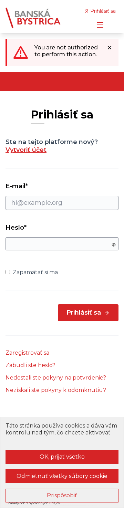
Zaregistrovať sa (27, 352)
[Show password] (114, 245)
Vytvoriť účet (26, 150)
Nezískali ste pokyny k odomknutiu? (56, 390)
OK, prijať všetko (62, 456)
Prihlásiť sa (83, 312)
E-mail (29, 186)
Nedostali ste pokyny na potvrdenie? (56, 377)
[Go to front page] (47, 18)
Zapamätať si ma (35, 272)
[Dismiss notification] (109, 47)
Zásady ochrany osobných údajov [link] (34, 503)
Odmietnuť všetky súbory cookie (62, 476)
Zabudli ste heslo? (30, 365)
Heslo (16, 227)
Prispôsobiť (62, 495)
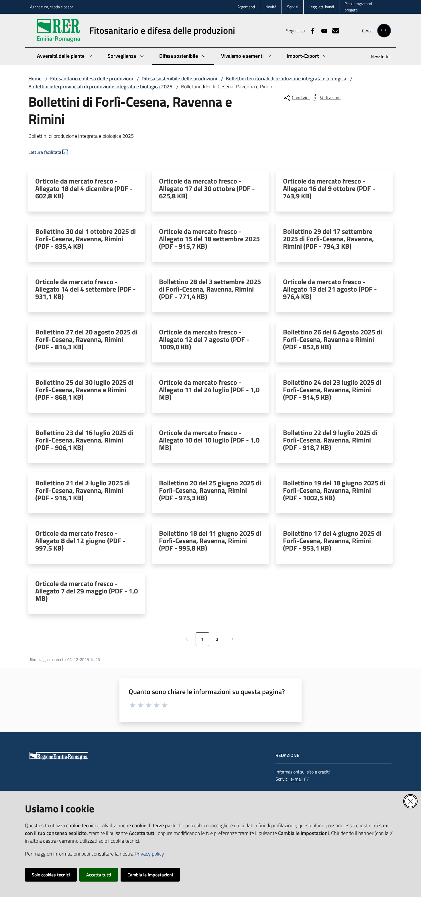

> Tujuan Latihan
Ganti "Prihlásiť sa" dengan "Prihlásenie" pada seluruh data di atas, lalu tulis ulang barisnya tanpa perubahan lain. Jangan sertakan gambar dalam jawaban.

> Penyelesaian
Zaregistrovať sa (27, 352)
[Show password] (114, 245)
Vytvoriť účet (26, 150)
Nezískali ste pokyny k odomknutiu? (56, 390)
OK, prijať všetko (62, 456)
Prihlásenie (83, 312)
E-mail (29, 186)
Nedostali ste pokyny na potvrdenie? (56, 377)
[Go to front page] (47, 18)
Zapamätať si ma (35, 272)
[Dismiss notification] (109, 47)
Zásady ochrany osobných údajov [link] (34, 503)
Odmietnuť všetky súbory cookie (62, 476)
Zabudli ste heslo? (30, 365)
Heslo (16, 227)
Prispôsobiť (62, 495)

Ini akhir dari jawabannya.